The sickly reality of the death penalty is extremely far removed from what some apologists seem to have in mind. For some, I would imagine this is an unwelcome reminder of what they probably already knew. I have immense sympathy for those who yearn for justice, who hate evil and wish to hold the wicked accountable. Of course, it’s not always so noble. Bellicose advocacy of capital punishment can be an act of overcompensation. Some do not possess the virtuous qualities required for revenge, and seem to think that performatively bellowing on social media demonstrates that they don’t lack them. So they loudly inform us of their courage, loyalty, integrity, and strength, as a faceless employee of the state carries out a sanitized, impersonal act of “revenge” that’s been stripped of every virtue.
Abolish the Death Penalty
If one were to bet on my position on capital punishment based on some of my other views, they’d probably guess wrong. I believe in free will; I think human beings are responsible for their actions; I’m not opposed to retribution in all cases; I think there are virtuous qualities to revenge; and I think some people deserve to die. Further, the more common arguments against the death penalty, to me, have little to no import:
“The standard argument for abolishing the death penalty holds that even when moral agents have culpably perpetrated heinous wrongs, executing them is an unacceptable attack on their dignity, something that even they do not deserve to suffer.”

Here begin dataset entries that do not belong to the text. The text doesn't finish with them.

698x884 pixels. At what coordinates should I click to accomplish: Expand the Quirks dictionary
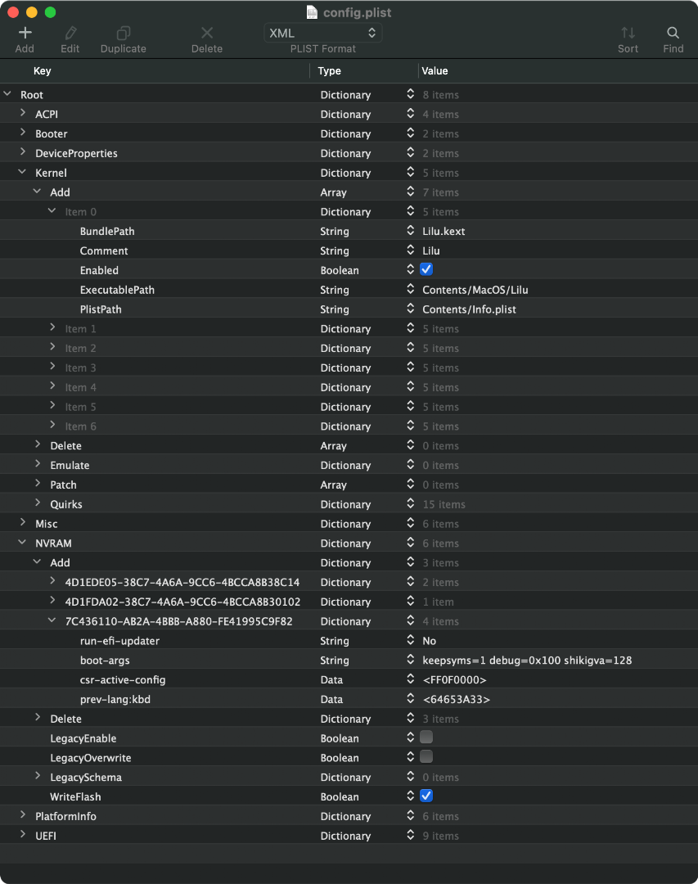38,504
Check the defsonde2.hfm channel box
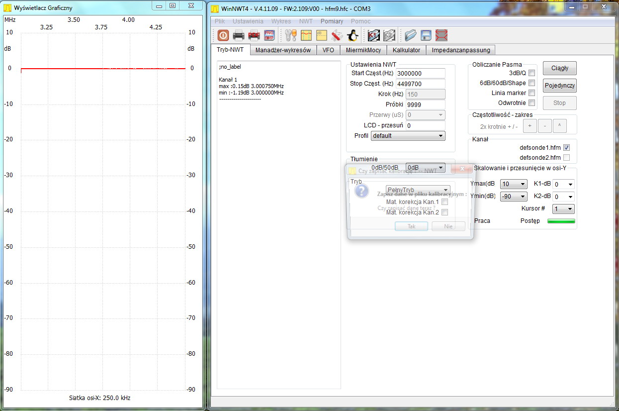This screenshot has height=411, width=619. click(x=566, y=158)
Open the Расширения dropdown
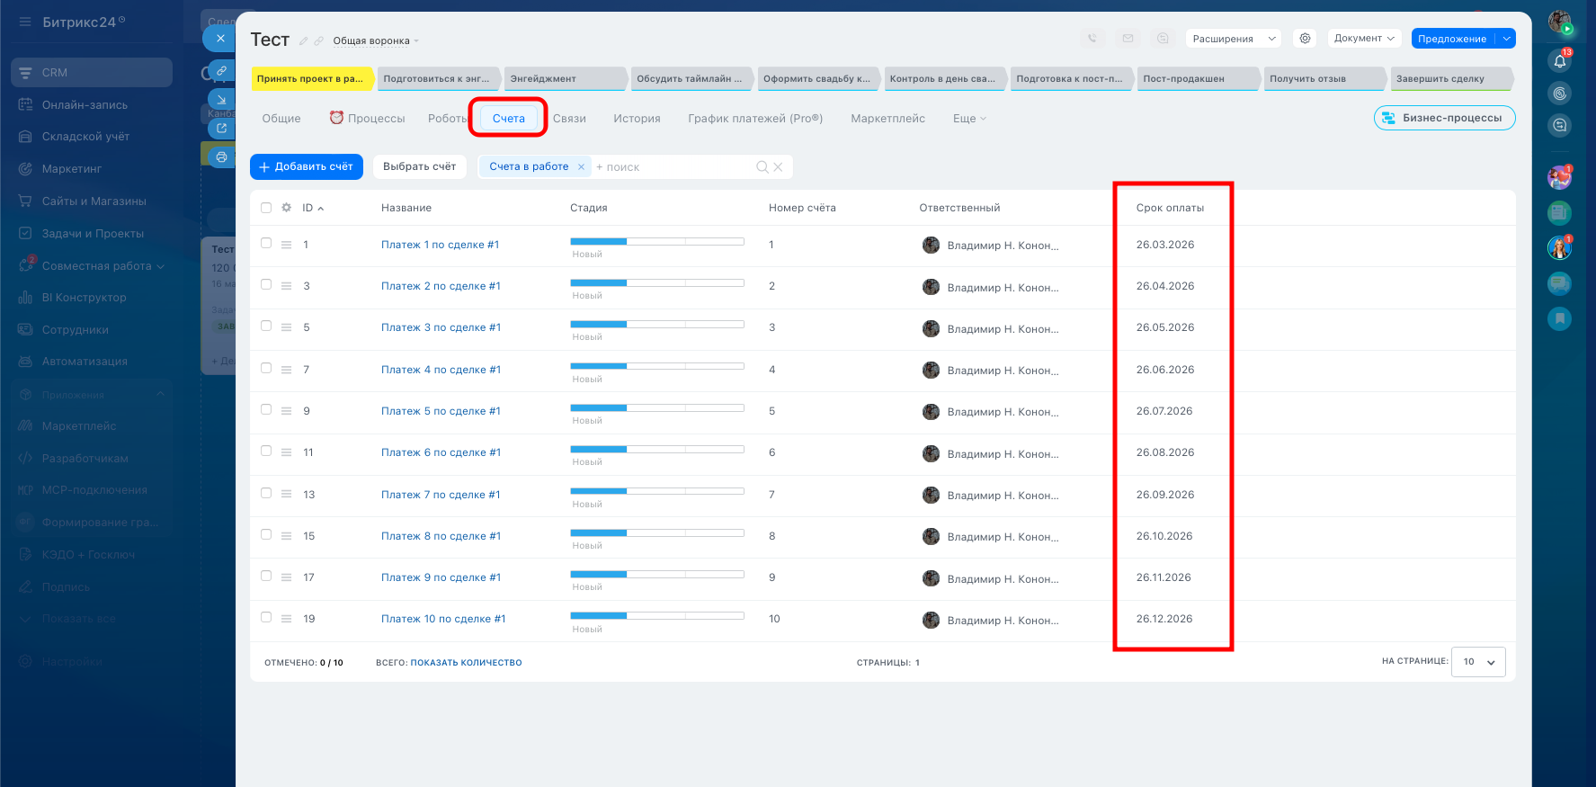Viewport: 1596px width, 787px height. coord(1233,39)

Their dignity? Were this the only reason to oppose the death penalty, I would unequivocally support it. Needless to say, I’m the ideal audience for advocates of the death penalty! But their apologetics don’t sway me. Maybe some of the considerations I’ve raised have been slightly unorthodox, but I happily join those who stand against state-sanctioned killing. The opponents of capital punishment seem to be altogether more clear-eyed about the imperfect and morally arbitrary nature of the state’s process of determining guilt and carrying out executions.
In sum:
Arguing that some people deserve to die is not sufficient to show that a given organization should have the authority to carry out executions. The death penalty must be defended in practice. But for many of us, this would require an unwarranted degree of trust in the competence and wisdom of police, lawyers, juries, etc.
Since the application of the death penalty will inevitably be morally arbitrary in some cases — perhaps due to the imperfect determination of guilt or the morally arbitrary nature of the laws themselves — the reality of our situation is that we cannot have a death penalty system without killing people who don’t deserve to die. Because saving innocent life is far more important than ending the lives of the guilty, this should dissuade us from continuing our system of capital punishment. (Of course, a proponent of capital punishment might remain unpersuaded if they have a high tolerance for killing people who don’t deserve to die.)
Unlike lesser forms of punishment, like imprisonment, capital punishment is not reconcilable with the principle of remedy. When mistakes are inevitably made, the punishment for the wrongly convicted cannot be brought to an end, they cannot be given damages, and reconciliation is impossible.
Finally, the virtuous qualities of revenge are absent in the death penalty system.